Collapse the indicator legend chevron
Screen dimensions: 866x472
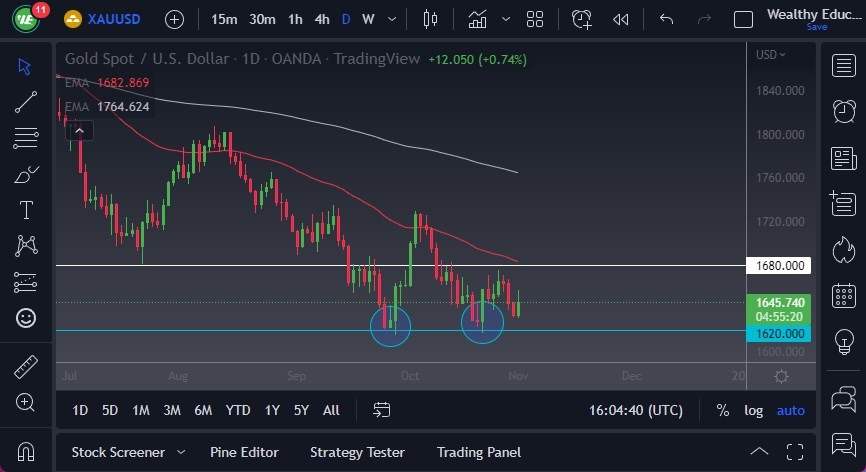coord(79,128)
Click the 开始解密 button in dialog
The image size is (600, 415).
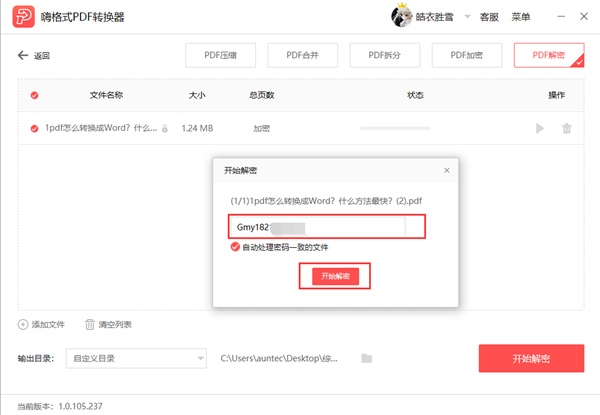[x=335, y=276]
──────
◆ Exercise requirements ◆
Your copy of the records above should be exact and contain no pictures.

◆ Exercise solution ◆
Collapse the indicator legend chevron
Screen dimensions: 866x472
coord(79,128)
Click the 开始解密 button in dialog
The image size is (600, 415).
[x=335, y=276]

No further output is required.